Dia mengatakan, kesimpulan itu datang dari
catatan sejarah Pilkada langsung di Jakarta. Yang terakhir adalah sejarah
kemenangan Joko Widodo-Basuki Purnama (Jokowi-Ahok) yang mengalahkan Fauzi
Bowo-Nachrowi Ramli yang diusung koalisi parpol dengan kekuatan 83 persen di
DPRD.
Ditegaskan Eep, kesimpulan dari semua survei
adalah sama, yaitu pemilik partai tidak taat pada pemilih partai.
Contohnya, Partai Nasdem.

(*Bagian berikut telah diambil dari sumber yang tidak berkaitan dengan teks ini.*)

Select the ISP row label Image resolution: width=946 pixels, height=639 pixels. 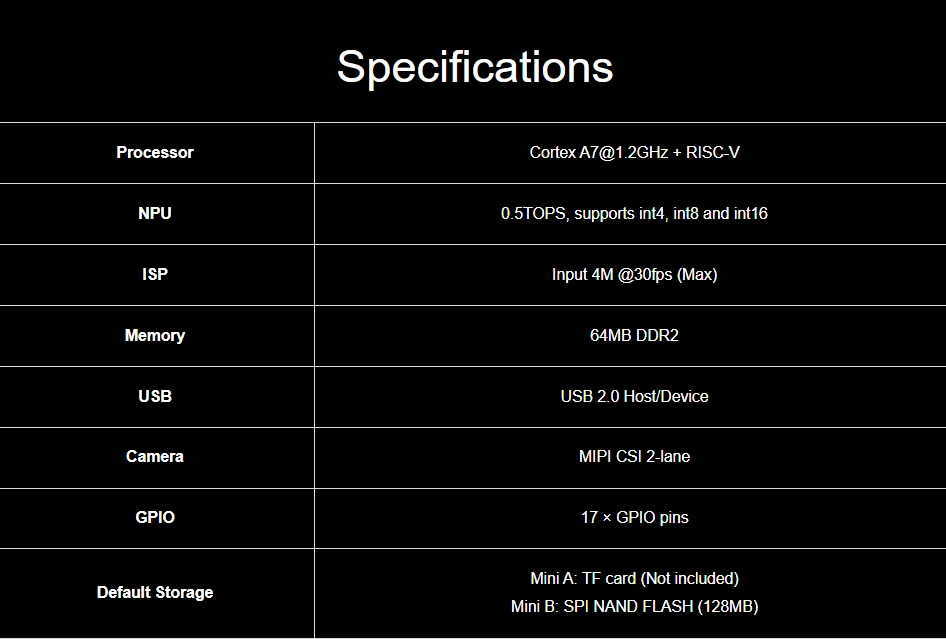click(155, 274)
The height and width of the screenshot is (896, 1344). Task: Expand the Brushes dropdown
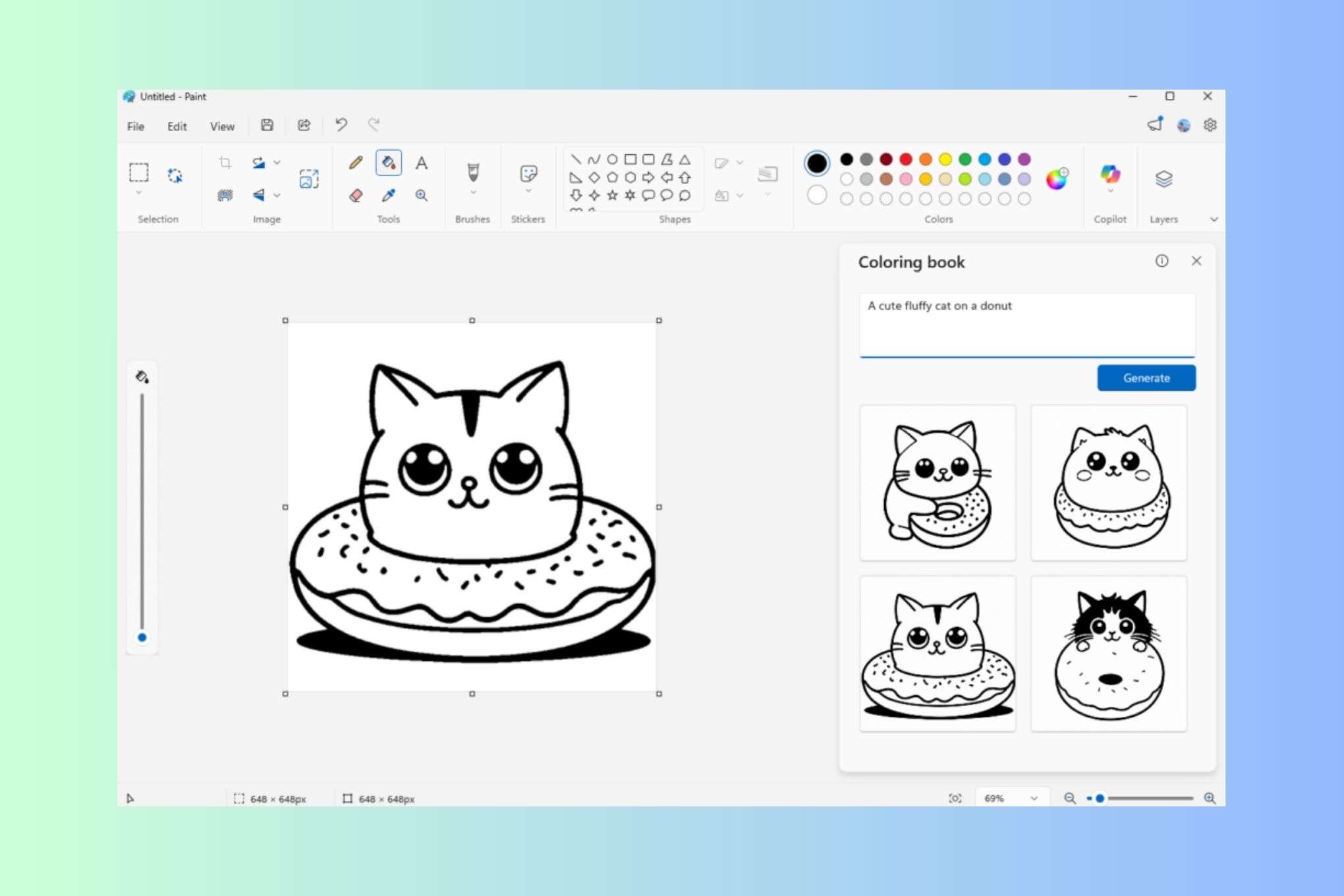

Ternyata hanya 40
persen pemilih Nasdem di Jakarta yang memilih Basuki-Djarot di Pilkada 2017.
"Satu-satunya partai yang pemilihnya
disiplin dengan angka 90 persen mendukung Basuki-Djarot adalah PDIP. Sisanya
menumpuk di Anies-Sandi, tanpa kecuali," terangnya
Di mata Eep, fenomena ini harus dipahami sebagai
alarm bahaya yang sangat keras buat para pengurus partai politik di zaman
ketika political marketing tidak terhindarkan. Kalau partai-partai politik
gagal memahami fenomena ini, mereka tidak akan punya tempat di Jakarta.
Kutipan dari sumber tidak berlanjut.